Ce mal-être n’empêche pas l’exaltation de soi. Bien au contraire : cette « ombre taciturne » s’imagine être un « roi mystérieux de la pompe nocturne », prédestiné à comprendre seul la beauté du ciel. Le vocabulaire employé ici – « roi », « prédestiné », « pour moi » – manifeste un culte du moi exacerbé, où l’artiste s’élève au-dessus du commun, presque au rang de divinité. C’est une forme d’orgueil grandiloquent, caractéristique du romantisme, qui place l’individu et sa subjectivité au cœur de l’expérience poétique.
Mais cette grandeur se fissure : l’auteur avoue que « j’ai cru », soulignant ainsi l’hésitation, le doute, l’inquiétude intérieure. Cette oscillation entre exaltation de soi et dévalorisation, entre le sentiment d’un destin supérieur et la conscience douloureuse de n’être qu’une ombre vide (« vaine ombre »), est une tension romantique typique, qui rend le poème profondément humain, tragique et universel.
Derrière ces élans personnels, on peut percevoir des figures métaphysiques en arrière-plan. Le poème s’ouvre sous le « dôme étoilé », image qui rappelle la grandeur divine et évoque Dieu, même s’il n’est jamais nommé directement. Mais dans l’excès même de son orgueil, en se croyant le seul digne de comprendre la beauté du monde, le poète se substitue à Dieu, comme dans le célèbre psaume « Les cieux racontent la gloire de Dieu ». Ici, c’est pour lui seul que le ciel semble briller. C’est là que surgit une dimension satanique, au sens romantique du terme : l’ange déchu, isolé, orgueilleux, replié sur lui-même. L’expression « vaine ombre taciturne » évoque non seulement la mélancolie du poète, mais aussi la figure de Lucifer, cet être de lumière coupé de la source divine par son orgueil. C’est une image romantique de la grandeur dans la chute, où le moi, fasciné par lui-même, finit par se consumer dans sa propre flamme.

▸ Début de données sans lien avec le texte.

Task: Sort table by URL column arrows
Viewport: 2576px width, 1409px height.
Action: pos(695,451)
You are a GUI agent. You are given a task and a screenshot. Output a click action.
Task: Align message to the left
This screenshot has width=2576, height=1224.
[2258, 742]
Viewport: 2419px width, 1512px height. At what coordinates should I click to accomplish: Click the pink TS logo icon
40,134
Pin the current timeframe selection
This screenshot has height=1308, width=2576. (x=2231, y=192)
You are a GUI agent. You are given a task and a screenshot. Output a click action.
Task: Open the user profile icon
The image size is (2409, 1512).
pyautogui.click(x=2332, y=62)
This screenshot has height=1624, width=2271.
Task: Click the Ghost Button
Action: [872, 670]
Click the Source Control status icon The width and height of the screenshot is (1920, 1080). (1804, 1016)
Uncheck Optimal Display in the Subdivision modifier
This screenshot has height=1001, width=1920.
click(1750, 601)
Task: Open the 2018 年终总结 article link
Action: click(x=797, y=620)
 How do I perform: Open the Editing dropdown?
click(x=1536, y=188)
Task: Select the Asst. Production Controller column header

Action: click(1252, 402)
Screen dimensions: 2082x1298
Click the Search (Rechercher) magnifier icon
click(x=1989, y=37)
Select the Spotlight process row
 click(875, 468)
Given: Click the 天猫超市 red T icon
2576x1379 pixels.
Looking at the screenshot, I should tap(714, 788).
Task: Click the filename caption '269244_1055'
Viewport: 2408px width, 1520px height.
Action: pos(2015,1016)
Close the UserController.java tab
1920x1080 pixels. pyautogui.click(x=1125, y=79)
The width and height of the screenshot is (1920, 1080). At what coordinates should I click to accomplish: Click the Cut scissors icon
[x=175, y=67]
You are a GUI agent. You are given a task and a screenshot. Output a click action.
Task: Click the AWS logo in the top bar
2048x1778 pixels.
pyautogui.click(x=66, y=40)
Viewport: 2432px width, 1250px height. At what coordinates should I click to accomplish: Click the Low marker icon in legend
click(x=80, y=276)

L’expression des sentiments personnels, eux aussi au cœur de la poésie romantique, est omniprésente. On y trouve des émotions positives (« plein de joie », « ému », « échauffaient mon âme »), mais aussi négatives (« vaine », « obscure », « taciturne »), révélant une personnalité passionnée, tourmentée, instable, profondément romantique dans sa manière de vivre l’expérience intérieure.
Enfin, la nature est ici une véritable protagoniste du poème. Elle est sublime, sauvage, grandiose, non maîtrisée par l’homme : « soleils de flamme », « ciel rayonnant », « fête éternelle ». Ce paysage cosmique devient refuge, évasion, une échappée vers l’infini, loin du monde humain jugé trop banal ou décevant. C’est une nature métaphysique et sacrée, qui renforce le sentiment d’élévation, mais aussi d’étrangeté et de solitude.
La forme même du poème renforce cette impression de grandeur : Hugo y déploie un style solennel, pompeux, avec un goût marqué pour l’ampleur des images et la démesure des sentiments. Le langage est soigné, rythmé, mais aussi chargé, parfois à la limite du théâtral – ce qui correspond au goût romantique pour l’excès, bien loin de la sobriété classique.
En somme, ce poème est un condensé des grandes caractéristiques du romantisme : culte du moi, révolte contre l’ordre établi (divin ou rationnel), expression passionnée des sentiments, fascination pour la nature et la nuit, mélancolie, et même une tentation luciférienne qui donne à l’ensemble une profondeur métaphysique. Victor Hugo y offre le portrait d’un moi qui se cherche entre le ciel et l’abîme, entre la lumière et l’ombre, dans une tension poignante et infiniment poétique. (environ 900 mots)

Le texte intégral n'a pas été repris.